Pre-selected prognostic HTE factors

While BART is a data-driven approach that can scan for interdependent relationships among any number of factors, we only examined heterogeneity across a pre-selected set of factors deemed to be clinically relevant by the authors and members of the COVID STEROID 2 trial Management Committee. The pre-selected variables that were included in this analysis are listed below with the scale used in parentheses. Continuous covariates were standardized to have a mean of 0 and a standard deviation of 1 prior to analysis. Detailed variable definitions are available in the study protocol¹⁸.

1.
participant age (continuous),
2.
limitations in care (yes, no),
3.
level of respiratory support (open system versus NIV/cCPAP versus IMV)
4.
interleukin-6 (IL-6) receptor inhibitors (yes, no),
5.
use of dexamethasone for up to 2 days versus use for 3 to 4 days prior to randomization,
6.
participant weight (continuous),
7.
diabetes mellitus (yes, no),
8.
ischemic heart disease or heart failure (yes, no),
9.
chronic obstructive pulmonary disease (yes, no), and,
10.
immunosuppression within 3 months prior to randomization (yes, no).

Statistical analysis

We evaluated HTE on the absolute scale (i.e., mean difference in days for the number of DAWOLS at day 90 and the risk difference for 90-day mortality). The analysis was separated into two stages^14,20,21,22. In the first stage, conditional average treatment effects were estimated according to each participants’ covariates using BART models. The DAWOLS outcome was treated as a continuous variable and analyzed using standard BART, while the binary mortality outcome was analyzed using logit BART. In the second stage, a “fit-the-fit” approach was used, where the estimated conditional average treatment effects were used as dependent variables in models to identify covariate-defined subgroups’ differential treatment effects. This second stage used classification and regression trees models²³, where the maximum depth was set to 3 as a post hoc decision to aid interpretability. As the fit-the-fit reflects estimates from the BART model, the resulting overall treatment effects (e.g., risk difference) vary slightly from the raw trial data.

BART models are often fit using a sum of 200 trees and specifying a base prior of 0.95 and a power prior of 2, which penalize substantial branch growth within each tree¹⁵. Although these default hyperparameters tend to work well in practice, it was possible they were not optimal for this data. Thus, the hyperparameters were evaluated using tenfold cross-validation, comparing predictive performance of the model under 27 pre-specified possibilities, namely every combination of power priors equal to 1, 2, or 3, base priors equal to 0.25, 0.5, or 0.95, and number of trees equal to 50, 200, or 400. The priors corresponding to the lowest cross-validation error were used in the final models. Each model used a Markov chain Monte Carlo procedure consisting of 4 chains that each had 100 burn-in iterations and a total length of 1100 iterations. Posterior convergence for each model was assessed using the diagnostic procedures described in Sparapani et al.²⁴. Model diagnostics were good for all models. All parameters seemed to converge within the burn-in period and the z-scores for Geweke’s convergence diagnostic²⁵ were approximately standard normal. All BART models were fit using R statistical computing software v. 4.1.2²⁶ with the ‘BART’ package v. 2.9²⁴, and all CART models were fit using the ‘rpart’ package v. 4.1.16²⁷.

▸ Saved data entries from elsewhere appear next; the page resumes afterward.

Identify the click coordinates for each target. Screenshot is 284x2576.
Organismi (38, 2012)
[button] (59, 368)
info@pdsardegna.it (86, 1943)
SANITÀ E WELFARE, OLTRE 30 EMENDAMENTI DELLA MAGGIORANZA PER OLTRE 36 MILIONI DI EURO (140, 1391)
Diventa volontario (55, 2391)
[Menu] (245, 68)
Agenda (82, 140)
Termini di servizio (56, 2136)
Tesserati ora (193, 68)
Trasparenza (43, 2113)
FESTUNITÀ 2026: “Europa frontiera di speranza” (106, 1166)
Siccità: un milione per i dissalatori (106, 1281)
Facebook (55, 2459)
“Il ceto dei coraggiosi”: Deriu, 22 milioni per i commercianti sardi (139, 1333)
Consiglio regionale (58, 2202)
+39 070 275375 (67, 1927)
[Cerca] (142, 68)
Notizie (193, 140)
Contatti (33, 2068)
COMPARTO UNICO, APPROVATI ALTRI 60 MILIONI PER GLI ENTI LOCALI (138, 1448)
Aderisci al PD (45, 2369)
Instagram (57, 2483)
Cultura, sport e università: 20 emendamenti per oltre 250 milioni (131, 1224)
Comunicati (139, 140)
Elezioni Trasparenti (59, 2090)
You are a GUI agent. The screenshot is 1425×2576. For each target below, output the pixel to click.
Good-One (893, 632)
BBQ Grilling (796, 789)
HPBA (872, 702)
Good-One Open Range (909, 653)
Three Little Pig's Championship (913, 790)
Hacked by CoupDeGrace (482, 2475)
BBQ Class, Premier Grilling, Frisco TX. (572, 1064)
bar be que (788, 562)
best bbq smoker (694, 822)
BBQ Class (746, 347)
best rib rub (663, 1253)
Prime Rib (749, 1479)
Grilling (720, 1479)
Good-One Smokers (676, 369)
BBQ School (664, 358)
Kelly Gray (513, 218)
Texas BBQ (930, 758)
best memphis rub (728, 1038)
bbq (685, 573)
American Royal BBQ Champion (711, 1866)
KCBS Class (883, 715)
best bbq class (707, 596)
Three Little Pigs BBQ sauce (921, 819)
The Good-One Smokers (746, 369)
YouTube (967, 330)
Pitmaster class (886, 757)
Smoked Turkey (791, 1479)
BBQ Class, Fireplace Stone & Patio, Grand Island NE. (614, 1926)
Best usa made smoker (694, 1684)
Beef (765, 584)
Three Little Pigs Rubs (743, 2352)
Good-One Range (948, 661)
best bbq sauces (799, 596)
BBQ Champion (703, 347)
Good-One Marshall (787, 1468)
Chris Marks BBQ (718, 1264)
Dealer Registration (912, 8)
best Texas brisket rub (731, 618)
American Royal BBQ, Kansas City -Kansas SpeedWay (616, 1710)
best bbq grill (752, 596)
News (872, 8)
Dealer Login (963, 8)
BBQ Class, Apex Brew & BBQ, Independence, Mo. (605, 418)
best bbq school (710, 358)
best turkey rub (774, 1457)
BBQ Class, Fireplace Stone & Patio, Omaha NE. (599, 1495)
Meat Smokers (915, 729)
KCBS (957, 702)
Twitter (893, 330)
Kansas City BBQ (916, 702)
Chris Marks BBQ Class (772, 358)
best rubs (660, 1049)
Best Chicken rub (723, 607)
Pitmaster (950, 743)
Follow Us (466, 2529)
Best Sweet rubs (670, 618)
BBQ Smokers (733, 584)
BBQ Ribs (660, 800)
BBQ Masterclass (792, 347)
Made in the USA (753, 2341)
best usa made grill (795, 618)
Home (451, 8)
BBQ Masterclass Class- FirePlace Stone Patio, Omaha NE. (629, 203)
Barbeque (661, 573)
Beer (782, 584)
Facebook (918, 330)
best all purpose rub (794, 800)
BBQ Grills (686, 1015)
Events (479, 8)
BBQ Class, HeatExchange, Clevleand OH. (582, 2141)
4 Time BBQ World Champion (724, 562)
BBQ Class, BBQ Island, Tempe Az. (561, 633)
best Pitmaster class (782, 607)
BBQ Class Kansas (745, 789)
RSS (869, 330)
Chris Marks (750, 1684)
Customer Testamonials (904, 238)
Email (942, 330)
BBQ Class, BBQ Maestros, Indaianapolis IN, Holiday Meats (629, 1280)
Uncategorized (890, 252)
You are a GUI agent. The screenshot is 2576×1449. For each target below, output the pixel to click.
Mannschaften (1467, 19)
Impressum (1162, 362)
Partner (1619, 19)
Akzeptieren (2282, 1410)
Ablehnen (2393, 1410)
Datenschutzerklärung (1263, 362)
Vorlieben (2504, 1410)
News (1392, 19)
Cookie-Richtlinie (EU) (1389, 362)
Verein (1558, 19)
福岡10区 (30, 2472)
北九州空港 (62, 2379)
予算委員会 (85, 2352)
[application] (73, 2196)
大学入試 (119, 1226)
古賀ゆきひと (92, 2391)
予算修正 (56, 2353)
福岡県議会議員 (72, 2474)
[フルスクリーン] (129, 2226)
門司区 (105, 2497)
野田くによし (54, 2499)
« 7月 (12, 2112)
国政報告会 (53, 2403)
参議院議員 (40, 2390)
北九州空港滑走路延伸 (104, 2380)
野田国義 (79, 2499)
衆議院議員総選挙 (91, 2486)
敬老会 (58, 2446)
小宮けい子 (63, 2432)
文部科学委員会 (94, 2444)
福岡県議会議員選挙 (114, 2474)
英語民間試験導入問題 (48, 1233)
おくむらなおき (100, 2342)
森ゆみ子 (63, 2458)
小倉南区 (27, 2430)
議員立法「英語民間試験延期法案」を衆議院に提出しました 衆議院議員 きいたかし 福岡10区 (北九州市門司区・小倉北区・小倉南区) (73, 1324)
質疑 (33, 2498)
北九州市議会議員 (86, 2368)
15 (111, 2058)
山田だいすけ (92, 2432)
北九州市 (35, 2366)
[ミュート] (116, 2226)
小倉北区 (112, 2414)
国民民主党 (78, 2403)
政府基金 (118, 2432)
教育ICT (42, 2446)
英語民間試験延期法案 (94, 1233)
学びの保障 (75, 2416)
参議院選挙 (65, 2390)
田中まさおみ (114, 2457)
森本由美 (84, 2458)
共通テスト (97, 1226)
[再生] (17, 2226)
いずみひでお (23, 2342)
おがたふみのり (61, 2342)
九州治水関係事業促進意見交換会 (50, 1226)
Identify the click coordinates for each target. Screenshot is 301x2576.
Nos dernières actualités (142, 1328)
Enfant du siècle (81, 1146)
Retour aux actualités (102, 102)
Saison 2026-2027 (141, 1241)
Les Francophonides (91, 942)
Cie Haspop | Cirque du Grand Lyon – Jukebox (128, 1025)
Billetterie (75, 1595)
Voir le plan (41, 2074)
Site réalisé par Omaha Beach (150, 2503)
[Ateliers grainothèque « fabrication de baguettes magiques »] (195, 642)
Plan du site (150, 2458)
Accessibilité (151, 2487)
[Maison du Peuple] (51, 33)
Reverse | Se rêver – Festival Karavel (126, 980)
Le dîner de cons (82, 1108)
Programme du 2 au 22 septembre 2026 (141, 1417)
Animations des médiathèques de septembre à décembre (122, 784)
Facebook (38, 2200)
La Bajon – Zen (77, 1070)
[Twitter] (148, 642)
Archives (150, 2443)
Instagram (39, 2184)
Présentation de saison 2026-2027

The analysis was performed under the ITT paradigm; compliance issues were considered minimal. As in the primary analyses of the trial, the small amount of missing outcome data was ignored in the primary analyses. Sensitivity analyses were performed under best/worst- and worst/best-case imputation. For best/worst-case imputation, the entire estimation procedure was repeated after setting all missing mortality outcome data in the 12 mg/d group to alive at 90 days and all missing mortality outcome data in the 6 mg/d group to dead at 90 days. Then, all days with missing life support data were set to alive without life support for the 12 mg/d group and the opposite for the 6 mg/d group. Under worst/best-case imputation, the estimation procedure was repeated under the opposite conditions, e.g., setting all missing mortality outcome data in the 12 mg/d group to dead at 90 days and all missing mortality outcome data in the 6 mg/d group to alive at 90 days.

The resulting decision trees from each fit-the-fit analysis described above (one for the 90-day mortality outcome, and one for the 90-day DAWOLS outcome) were outputted (with continuous variables de-standardized, i.e., back-translated to the original scales). Likewise, the resulting decision trees for each outcome after best- and worst-case imputation were outputted for comparison with the complete records analyses. All statistical code is made available at https://github.com/harhay-lab/Covid-Steroid-HTE.

Results

Overall effects

All 982 patients in the ITT population were analyzed. A summary of the study sample and outcomes was reported in the primary publication; summary statistics for the outcomes and effect modifiers considered in this analysis are provided in Table 1⁷. The study groups were largely similar, though the number of comorbidities was slightly lower in the 12 mg/d group driven by a lower prevalence of diabetes. The 12 mg/d group had a higher median number of DAWOLS and lower 90-day mortality: the median number of DAWOLS was 84.0 days (IQR, 9.3 to 90.0 days) in the 12 mg/d of dexamethasone group and 80.0 days (IQR, 6.0 to 90.0 days) in the 6 mg/d of dexamethasone group (adjusted mean difference, 4.4 days [99% CI − 1.6 to 10.4 days]). At 90 days, 157 of 490 patients (32.0%) had died in the 12 mg/d group and 180 of 478 patients (37.7%) had died in the 6 mg/d group (adjusted relative risk, 0.87 [99% CI 0.70–1.07]).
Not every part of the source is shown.